Miércoles 30 DE Septiembre DE 2020
Opinión

LA CANTINA Guatemala post CICIG: la fiesta del Pacto de Corruptos

El Pacto de Corruptos ha podido ganar muchas batallas porque no se generaron candados y un blindaje a los logros obtenidos por la CICIG.

Fecha de publicación: 13-07-20
Por: Ana María Méndez Dardón

La Comisión Internacional contra la Impunidad en Guatemala -CICIG-, finalizó su mandato en septiembre de 2019 en un contexto de grandes riesgos al respeto del Estado de derecho y a las reglas democráticas del país. El retiro de la CICIG dejó un vacío enorme y, lamentablemente, no se impulsaron acciones para fortalecer sus logros alcanzados durante doce años de trabajo e implementar las recomendaciones realizadas para el fortalecimiento de la justicia y el Estado de derecho.

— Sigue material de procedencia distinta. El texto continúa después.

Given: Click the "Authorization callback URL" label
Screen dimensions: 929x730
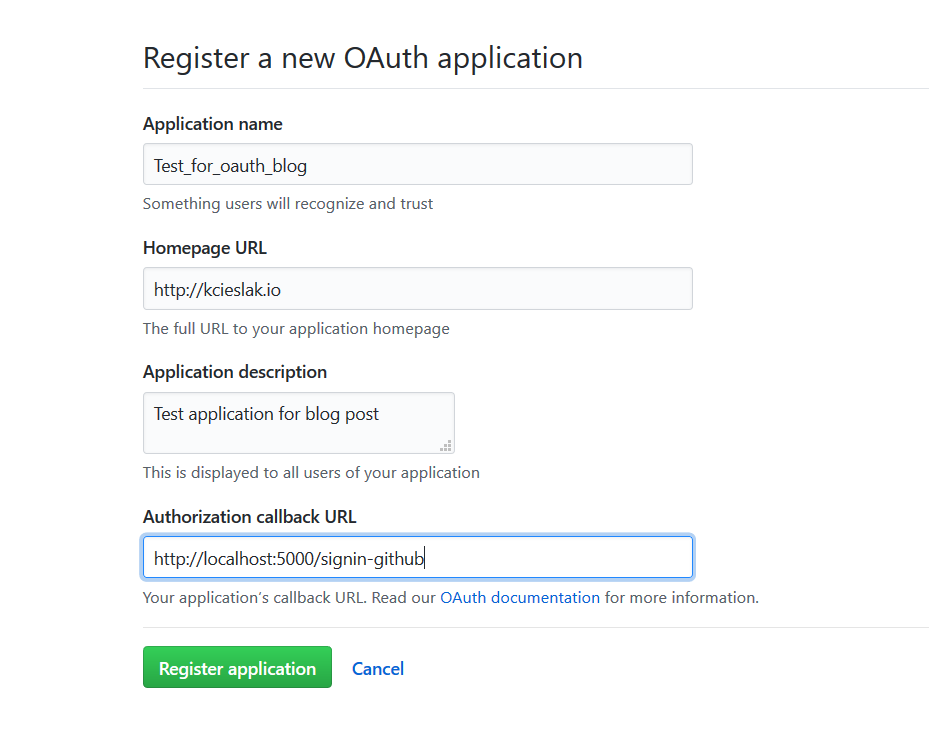Looking at the screenshot, I should pos(250,517).
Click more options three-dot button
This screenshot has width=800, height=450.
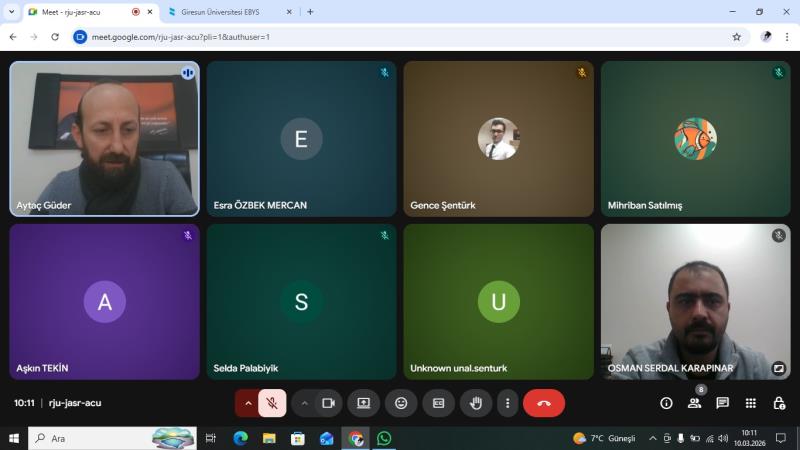507,403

El pacto de corruptos ha podido ganar muchas batallas porque no se generaron ‘candados’ y un ‘blindaje’ a los logros obtenidos por la CICIG y así garantizar medidas de no repetición para los actos criminales de sus operadores. Batallas que ponen en riesgo la democracia, la independencia judicial y el respeto al orden constitucional. Actualmente lo estamos viviendo con la elección de magistrados de la Corte Suprema de Justicia, Cortes de Apelaciones y con la persecución y hostigamiento contra los magistrados de la Corte de Constitucionalidad. Y por si esto fuera poco, la intención de remover del cargo al Procurador de los Derechos Humanos solo porque no se ha doblegado a sus intereses.

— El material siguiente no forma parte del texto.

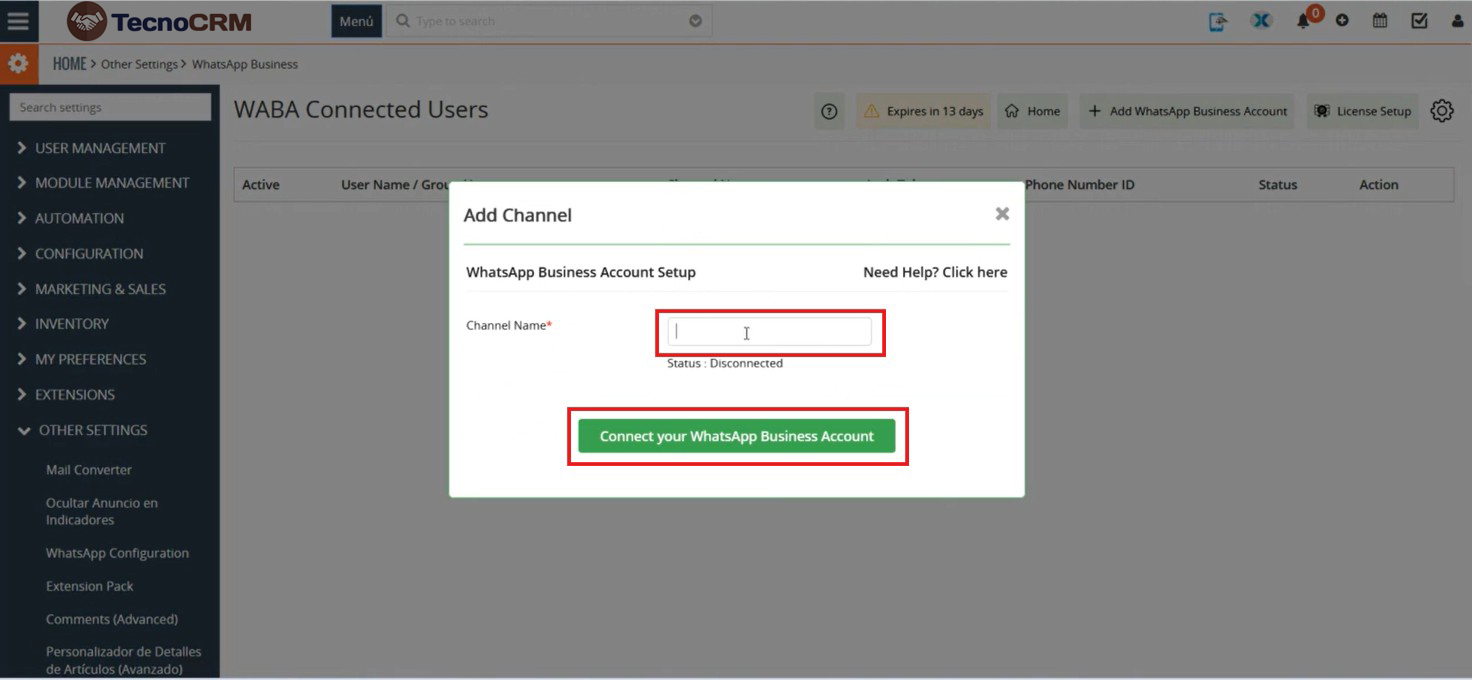The image size is (1472, 680).
Task: Close the Add Channel dialog
Action: click(x=1002, y=214)
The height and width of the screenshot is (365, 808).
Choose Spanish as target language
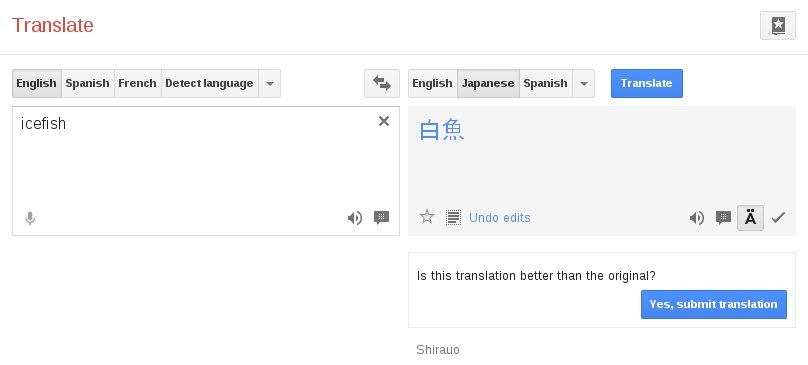click(x=545, y=84)
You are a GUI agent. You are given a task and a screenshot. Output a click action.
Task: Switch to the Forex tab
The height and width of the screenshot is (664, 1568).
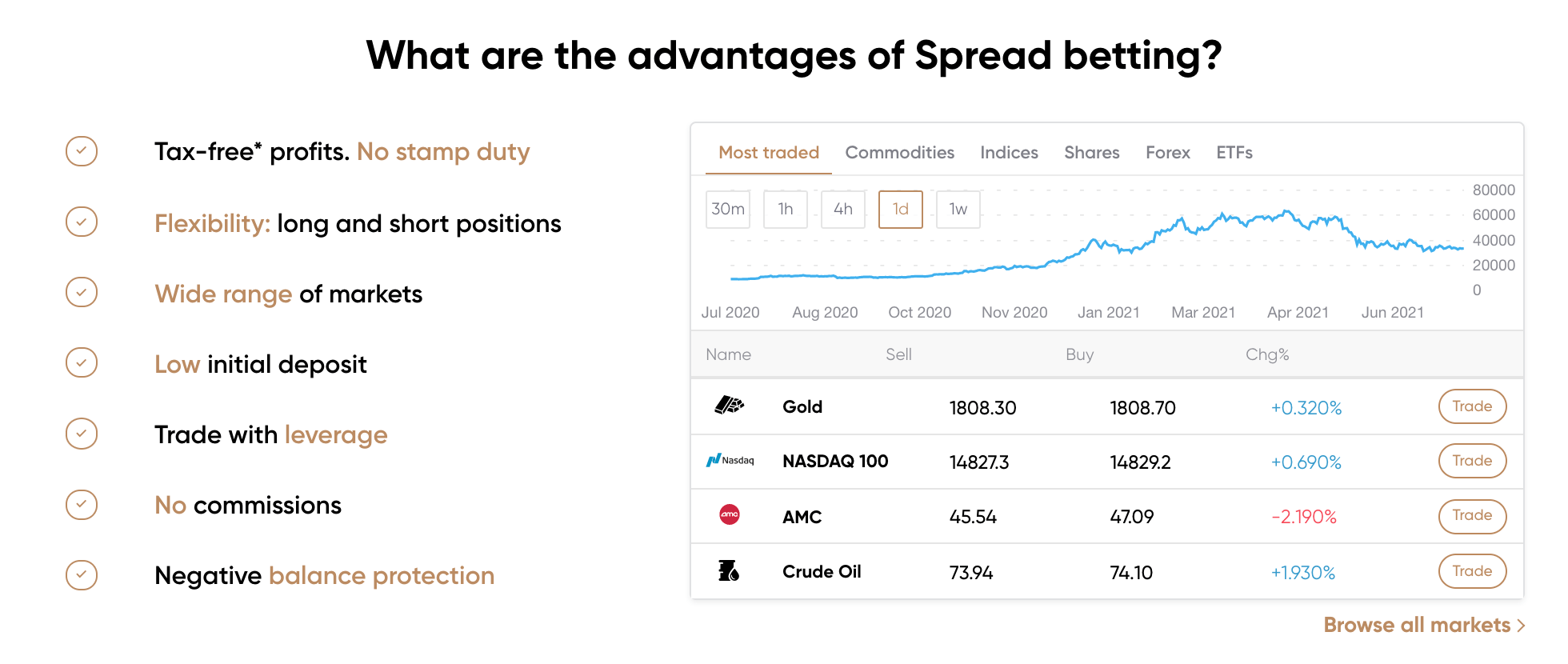pos(1167,152)
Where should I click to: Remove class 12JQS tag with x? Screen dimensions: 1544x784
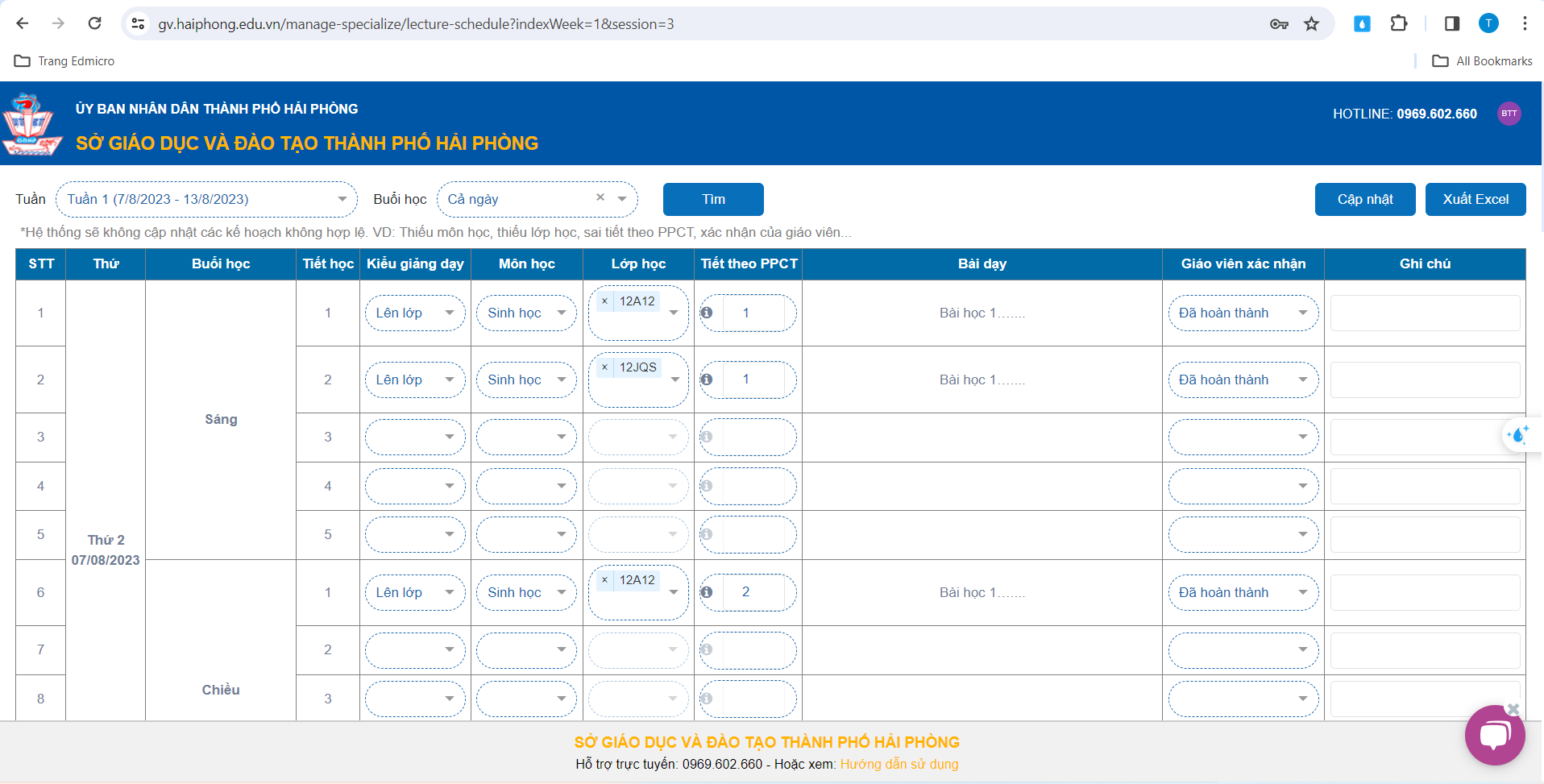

No olvidemos que fue gracias a la CICIG que se logró evidenciar que en Guatemala existe una “cooptación del Estado” que tanto se ha hablado en los últimos años. ¿Qué significa? Que existe un sistema complejo de redes criminales, con múltiples actores interviniendo, jerarquías operativas e instituciones bajo influencia o “reparto”, quienes realizan negocios ilícitos millonarios que dañan al patrimonio del Estado y a la sociedad en su conjunto. El resultado es el mismo: el chompipe de la fiesta siempre es el pueblo quien se ve privado su derecho al desarrollo y al acceso a los servicios básicos.

Tras la salida de la CICIG las redes criminales se han fortalecido y la ilicitud ha ganado terreno desde altas posiciones de poder político y en las instituciones de justicia. También, la legitimidad del sistema democrático se ha menoscabado, dado que la ciudadanía no nota beneficio alguno de las acciones públicas, poniendo en duda la integralidad del sistema mismo, que en realidad es una falacia, no una democracia real, funcional y participativa.

No podemos retroceder, el pueblo no debe permitirlo. El Pacto de Corruptos, como coalición dominante, ya ha logrado bastante y este es el momento de exigir que se elijan magistrados y magistradas que cumplan con los requisitos de capacidad, idoneidad y honradez. Es lo mínimo que podemos hacer como pueblo, porque queremos una justicia imparcial. Guatemala no puede olvidar a la CICIG, sus hallazgos y lecciones aprendidas respecto de la captura del Estado, la corrupción y la impunidad. Con la firma de la paz dijimos “Nunca Más” y faltamos a esa promesa, con la salida de la CICIG ya ni siquiera prometimos nada y ahora no hay quien pueda defendernos más que nuestra conciencia colectiva como un pueblo que merece justicia.